TOO MUCH - Dans un milieu où les heures supplémentaires sont la règle plutôt que l'exception, les revendications des "juniors" de la plus connue des banques d'affaires ont de quoi étonner. Mais Goldman Sachs et d'autres disent aujourd'hui avoir entendu les griefs d'une génération fragilisée par la pandémie.
Ils sont l'élite, la génération montante, celle qui gravit les marches de la plus emblématique des banques d'affaires, le Graal de la finance. Ceux que l'on appelait les "golden boys" dans les années 80, tous promis à des carrières en or, montrent pourtant aujourd'hui de sérieux états d'âme. Dans un document qui circule sur les réseaux sociaux, treize d'entre eux décrivent des journées interminables et réclament la "semaine de 80 heures", estimant en faire près de 100 aujourd'hui. Tous expliquent que leur santé mentale et physique s'est considérablement dégradée. "À un moment, je ne mangeais pas, je ne me douchais pas, je ne faisais rien d'autre que travailler du matin jusqu'après minuit", y raconte l'un d'entre eux.
Un surmenage aggravé par la pandémie
Autant le dire clairement : dans l'opinion américaine, même dans les milieux proches de la finance, les revendications de nos jeunes banquiers en terme d'équilibre vie pro/vie perso ont du mal à passer. Ce que beaucoup décrivent comme les complaintes d'une élite grassement rémunérée ont parfois été tournées en dérision dans un pays où le chômage a explosé, où la reprise exclut encore des millions de personnes et aux risques auxquels s'exposent ceux ne pouvant pas travailler à domicile, comme les soignants ou les employés de supermarchés. "Quand on prend un boulot en banque d'investissement, on sait à quoi s'attendre", affirme un employé anonyme de Goldman-Sachs, embauché depuis trois ans.
On ne trouve pas plus de compassion chez Scott Galloway, professeur de marketing à l'université NYU, "ils sont à un âge où l'on ne compte pas ses heures, en espérant gagner 500.000 dollars par an dans cinq ans. S'ils veulent diviser leurs heures par deux et leur salaire par quatre, ils peuvent aller chez Ernst&Young ou chez Deloitte." (deux grands cabinets de consultants, ndlr). Pourtant, beaucoup de cols blancs se sont identifiés à ces jeunes de la finance, qui subissent des journées interminables ponctuées de multiples réunions sur Zoom.
Une intégration compliquée par le télé-travail
Pourtant, le message des juniors de "GS" va au-delà des critiques envers une firme connue pour son âpreté, mettant en lumière les conditions de travail difficiles de nombreux établissements financiers en temps de Covid. Et la révolte semble avoir trouvé résonance au-delà des murs de la banque d'affaires. Pour éviter les "burn-out", la nouvelle patronne de la banque Citigroup, Jane Fraser, a banni cette semaine les réunions vidéo le vendredi et incité ses salariés à prendre des vacances. Elle-même prendra quelques jours fin mars pour revenir "avec un cerveau plus frais", a-t-elle assuré. Le PDG de Goldman Sachs, David Solomon, a promis d'apporter des renforts aux jeunes analystes et de mieux faire respecter la règle bannissant le travail le samedi... une politique théoriquement en place depuis plusieurs années déjà, peut-être nos jeunes recrues n'avaient-elles pas reçu le mémo.

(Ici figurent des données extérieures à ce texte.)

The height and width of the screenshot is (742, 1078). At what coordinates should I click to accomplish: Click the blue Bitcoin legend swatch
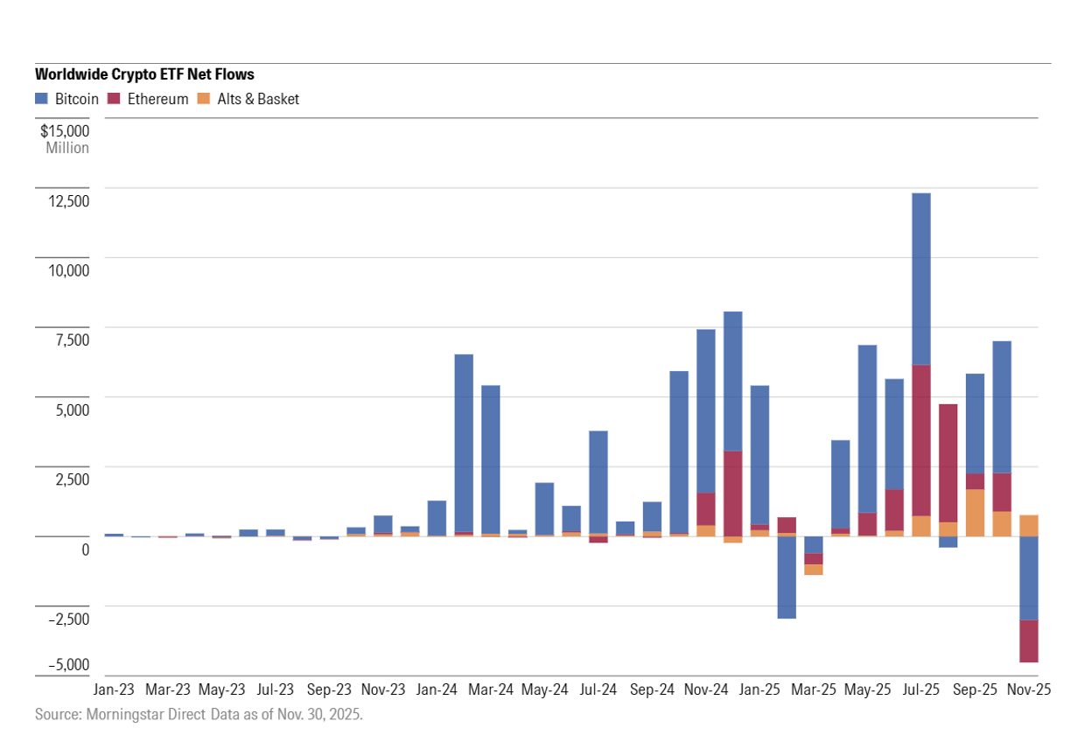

Qu'il s'agisse des banques, des cabinets de conseil ou d'avocats, les recruteurs sont toujours très clairs avec les candidats sur l'intensité du travail qui les attend, affirme Paul McDonald, de l'agence de recrutement Robert Half. Mais il ne faut pas oublier que les derniers arrivés "ont terminé l'université en ligne, n'ont pas pu avoir leur traditionnelle cérémonie de diplômes et sont entrés dans l'entreprise en télétravail", remarque-t-il. Certes, ils font partie d'une nouvelle génération à qui on a appris à "lever la main" et "à se faire entendre", relève le spécialiste des ressources humaines. De nombreux managers "prennent cela comme une remise en question de leur autorité, mais ils veulent en fait juste participer, comprendre les règles du jeu et avoir voix au chapitre".